What needs to be done
Report every line of the records below that contains the word "page".

-----

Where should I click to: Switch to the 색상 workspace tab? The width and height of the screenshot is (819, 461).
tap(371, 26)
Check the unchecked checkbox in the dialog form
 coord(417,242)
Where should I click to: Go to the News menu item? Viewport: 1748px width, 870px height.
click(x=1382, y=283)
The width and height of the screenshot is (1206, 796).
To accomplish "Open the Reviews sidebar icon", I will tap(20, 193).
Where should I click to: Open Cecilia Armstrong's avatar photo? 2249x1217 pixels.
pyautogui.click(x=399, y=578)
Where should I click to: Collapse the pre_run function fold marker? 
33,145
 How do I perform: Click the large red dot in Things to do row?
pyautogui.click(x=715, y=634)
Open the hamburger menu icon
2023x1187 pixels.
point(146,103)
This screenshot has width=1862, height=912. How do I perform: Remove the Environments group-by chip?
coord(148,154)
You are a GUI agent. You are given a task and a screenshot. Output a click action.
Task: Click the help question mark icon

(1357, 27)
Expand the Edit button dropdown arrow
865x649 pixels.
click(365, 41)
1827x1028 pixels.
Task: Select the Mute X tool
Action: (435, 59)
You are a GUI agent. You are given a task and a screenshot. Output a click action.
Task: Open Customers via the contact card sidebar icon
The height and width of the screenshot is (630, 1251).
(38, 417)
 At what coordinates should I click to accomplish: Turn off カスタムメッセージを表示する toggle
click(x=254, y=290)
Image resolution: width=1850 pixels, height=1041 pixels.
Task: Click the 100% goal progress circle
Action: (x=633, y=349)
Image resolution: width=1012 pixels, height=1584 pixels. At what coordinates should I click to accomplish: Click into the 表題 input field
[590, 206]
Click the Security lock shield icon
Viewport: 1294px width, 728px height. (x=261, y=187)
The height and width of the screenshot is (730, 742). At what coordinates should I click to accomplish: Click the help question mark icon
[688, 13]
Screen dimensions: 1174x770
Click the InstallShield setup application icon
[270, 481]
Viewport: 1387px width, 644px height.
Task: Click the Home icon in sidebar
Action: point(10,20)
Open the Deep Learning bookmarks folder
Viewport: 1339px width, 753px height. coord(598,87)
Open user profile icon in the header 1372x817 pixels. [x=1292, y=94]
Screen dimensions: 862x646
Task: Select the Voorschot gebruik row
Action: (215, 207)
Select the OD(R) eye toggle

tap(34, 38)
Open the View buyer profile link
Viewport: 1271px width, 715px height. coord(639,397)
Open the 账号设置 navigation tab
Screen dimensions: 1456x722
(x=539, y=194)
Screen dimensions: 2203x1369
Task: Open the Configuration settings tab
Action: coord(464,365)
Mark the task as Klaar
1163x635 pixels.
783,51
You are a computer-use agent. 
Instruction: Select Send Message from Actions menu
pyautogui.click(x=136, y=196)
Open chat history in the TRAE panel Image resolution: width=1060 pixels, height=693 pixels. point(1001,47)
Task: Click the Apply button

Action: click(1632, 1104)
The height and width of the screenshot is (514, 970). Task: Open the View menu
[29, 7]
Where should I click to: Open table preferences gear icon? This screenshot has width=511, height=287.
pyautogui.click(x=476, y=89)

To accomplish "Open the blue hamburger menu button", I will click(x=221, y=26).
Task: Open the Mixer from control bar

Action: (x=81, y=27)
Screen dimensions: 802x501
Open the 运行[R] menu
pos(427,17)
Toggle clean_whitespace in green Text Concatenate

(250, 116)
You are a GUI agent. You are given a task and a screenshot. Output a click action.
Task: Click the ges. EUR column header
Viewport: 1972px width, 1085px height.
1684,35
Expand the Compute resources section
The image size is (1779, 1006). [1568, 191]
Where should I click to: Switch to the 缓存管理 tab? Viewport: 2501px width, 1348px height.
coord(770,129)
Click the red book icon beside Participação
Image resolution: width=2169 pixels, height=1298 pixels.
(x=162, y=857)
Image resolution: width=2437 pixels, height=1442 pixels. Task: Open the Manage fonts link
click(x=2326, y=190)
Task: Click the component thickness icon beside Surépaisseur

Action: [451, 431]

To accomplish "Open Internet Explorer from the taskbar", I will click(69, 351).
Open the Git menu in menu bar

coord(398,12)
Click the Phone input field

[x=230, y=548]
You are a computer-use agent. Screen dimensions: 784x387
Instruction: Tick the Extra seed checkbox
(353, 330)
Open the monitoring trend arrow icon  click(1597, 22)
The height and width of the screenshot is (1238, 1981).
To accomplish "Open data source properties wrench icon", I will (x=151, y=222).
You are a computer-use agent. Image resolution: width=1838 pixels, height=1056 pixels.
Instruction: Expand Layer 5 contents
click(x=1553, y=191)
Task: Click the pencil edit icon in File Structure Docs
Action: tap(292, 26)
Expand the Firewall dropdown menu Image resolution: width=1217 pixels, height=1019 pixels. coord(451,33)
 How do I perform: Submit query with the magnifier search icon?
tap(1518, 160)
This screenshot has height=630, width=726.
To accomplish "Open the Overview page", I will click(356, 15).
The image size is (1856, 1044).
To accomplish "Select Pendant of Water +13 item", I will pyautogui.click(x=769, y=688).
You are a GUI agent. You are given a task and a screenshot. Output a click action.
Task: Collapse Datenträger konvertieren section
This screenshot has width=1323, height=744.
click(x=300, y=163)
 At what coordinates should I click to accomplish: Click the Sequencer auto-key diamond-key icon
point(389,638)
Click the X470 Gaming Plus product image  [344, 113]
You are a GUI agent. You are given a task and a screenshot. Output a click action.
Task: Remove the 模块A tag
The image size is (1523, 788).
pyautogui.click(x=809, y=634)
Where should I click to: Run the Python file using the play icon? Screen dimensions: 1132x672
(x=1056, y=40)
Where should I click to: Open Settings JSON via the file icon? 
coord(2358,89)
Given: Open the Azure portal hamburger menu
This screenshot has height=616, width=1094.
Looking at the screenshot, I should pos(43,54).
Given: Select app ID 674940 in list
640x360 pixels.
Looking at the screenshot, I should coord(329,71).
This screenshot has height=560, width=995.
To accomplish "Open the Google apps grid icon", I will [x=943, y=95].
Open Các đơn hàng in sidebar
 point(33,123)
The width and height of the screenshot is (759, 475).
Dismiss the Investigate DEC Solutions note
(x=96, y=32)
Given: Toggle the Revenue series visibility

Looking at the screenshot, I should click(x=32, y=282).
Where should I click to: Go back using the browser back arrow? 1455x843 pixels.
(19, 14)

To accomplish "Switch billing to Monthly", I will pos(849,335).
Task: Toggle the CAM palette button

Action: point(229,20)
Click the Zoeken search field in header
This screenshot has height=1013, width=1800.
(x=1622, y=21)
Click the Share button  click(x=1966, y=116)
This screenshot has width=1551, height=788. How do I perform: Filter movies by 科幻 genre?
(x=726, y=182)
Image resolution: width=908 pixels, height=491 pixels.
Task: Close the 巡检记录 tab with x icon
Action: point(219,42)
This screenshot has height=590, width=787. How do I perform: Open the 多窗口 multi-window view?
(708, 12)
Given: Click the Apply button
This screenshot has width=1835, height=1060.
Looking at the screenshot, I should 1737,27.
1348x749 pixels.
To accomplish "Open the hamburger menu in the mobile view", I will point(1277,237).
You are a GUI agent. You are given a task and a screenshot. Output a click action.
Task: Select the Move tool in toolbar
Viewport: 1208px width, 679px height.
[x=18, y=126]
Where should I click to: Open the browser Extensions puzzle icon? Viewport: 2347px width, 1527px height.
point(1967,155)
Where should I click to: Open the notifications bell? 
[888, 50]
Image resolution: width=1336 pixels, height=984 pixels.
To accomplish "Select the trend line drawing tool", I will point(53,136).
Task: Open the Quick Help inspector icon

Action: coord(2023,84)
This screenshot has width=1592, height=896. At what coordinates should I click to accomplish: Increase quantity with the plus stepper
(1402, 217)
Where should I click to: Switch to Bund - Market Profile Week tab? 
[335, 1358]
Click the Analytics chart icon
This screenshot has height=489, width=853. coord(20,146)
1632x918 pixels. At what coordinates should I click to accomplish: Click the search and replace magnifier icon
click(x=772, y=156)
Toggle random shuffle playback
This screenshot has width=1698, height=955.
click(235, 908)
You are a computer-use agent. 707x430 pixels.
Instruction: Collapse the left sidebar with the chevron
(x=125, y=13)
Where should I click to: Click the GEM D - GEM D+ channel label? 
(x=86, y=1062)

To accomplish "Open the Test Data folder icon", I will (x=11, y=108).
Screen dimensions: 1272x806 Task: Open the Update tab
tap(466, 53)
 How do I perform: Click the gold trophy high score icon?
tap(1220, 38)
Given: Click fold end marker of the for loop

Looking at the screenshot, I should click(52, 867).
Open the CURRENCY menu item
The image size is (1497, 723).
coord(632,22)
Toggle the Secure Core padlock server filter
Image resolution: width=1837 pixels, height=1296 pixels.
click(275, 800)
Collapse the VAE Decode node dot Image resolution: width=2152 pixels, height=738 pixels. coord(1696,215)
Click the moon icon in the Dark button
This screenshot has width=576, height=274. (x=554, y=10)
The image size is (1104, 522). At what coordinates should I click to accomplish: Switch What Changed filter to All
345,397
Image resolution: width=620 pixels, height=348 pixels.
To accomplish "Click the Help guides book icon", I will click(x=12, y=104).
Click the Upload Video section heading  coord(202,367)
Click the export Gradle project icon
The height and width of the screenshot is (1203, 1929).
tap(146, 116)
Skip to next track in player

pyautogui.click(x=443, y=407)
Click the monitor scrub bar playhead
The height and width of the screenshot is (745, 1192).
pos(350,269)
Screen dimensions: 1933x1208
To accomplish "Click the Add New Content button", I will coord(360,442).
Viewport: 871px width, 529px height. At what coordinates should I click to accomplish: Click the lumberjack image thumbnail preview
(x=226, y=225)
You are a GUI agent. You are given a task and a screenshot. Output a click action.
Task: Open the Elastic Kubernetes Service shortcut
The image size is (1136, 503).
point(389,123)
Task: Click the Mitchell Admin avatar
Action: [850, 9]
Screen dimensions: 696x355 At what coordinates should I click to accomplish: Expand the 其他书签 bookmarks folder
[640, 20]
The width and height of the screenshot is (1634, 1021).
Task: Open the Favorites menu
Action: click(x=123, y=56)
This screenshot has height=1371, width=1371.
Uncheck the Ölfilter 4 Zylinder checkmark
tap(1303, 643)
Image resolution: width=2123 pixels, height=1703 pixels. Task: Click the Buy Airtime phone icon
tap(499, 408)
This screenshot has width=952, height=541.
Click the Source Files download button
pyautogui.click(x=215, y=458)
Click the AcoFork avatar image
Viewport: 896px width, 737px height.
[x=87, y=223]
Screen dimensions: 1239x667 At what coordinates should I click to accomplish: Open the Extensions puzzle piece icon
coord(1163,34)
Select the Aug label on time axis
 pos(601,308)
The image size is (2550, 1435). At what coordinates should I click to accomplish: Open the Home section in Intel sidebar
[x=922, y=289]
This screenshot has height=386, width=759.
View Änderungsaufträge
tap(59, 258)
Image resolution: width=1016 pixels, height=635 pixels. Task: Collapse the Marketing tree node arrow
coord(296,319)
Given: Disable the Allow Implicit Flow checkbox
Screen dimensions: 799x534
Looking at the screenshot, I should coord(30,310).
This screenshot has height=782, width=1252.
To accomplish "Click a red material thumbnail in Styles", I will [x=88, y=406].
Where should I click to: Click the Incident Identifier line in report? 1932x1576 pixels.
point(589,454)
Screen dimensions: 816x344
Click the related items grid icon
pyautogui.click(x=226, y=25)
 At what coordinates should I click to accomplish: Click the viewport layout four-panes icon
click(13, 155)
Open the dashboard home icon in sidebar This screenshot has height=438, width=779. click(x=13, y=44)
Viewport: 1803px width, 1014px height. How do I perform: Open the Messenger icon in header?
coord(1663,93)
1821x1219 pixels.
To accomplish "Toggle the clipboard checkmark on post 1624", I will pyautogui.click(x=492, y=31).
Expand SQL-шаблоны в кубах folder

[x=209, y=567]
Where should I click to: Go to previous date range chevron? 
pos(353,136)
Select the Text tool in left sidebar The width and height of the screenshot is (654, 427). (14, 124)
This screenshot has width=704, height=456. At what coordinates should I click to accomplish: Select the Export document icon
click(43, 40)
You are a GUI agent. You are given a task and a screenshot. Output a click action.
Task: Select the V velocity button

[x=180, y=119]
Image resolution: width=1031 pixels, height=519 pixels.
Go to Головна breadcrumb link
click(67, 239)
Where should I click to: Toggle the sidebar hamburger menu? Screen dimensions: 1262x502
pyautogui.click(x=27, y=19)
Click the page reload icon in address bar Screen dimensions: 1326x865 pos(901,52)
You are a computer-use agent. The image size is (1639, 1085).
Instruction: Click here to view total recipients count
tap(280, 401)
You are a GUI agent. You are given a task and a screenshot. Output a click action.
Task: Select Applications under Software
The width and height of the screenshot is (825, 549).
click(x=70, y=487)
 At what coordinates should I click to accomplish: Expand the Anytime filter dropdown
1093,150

-----

Answer for this exercise
To accomplish "Open the Overview page", I will click(356, 15).
Click the page reload icon in address bar Screen dimensions: 1326x865 pos(901,52)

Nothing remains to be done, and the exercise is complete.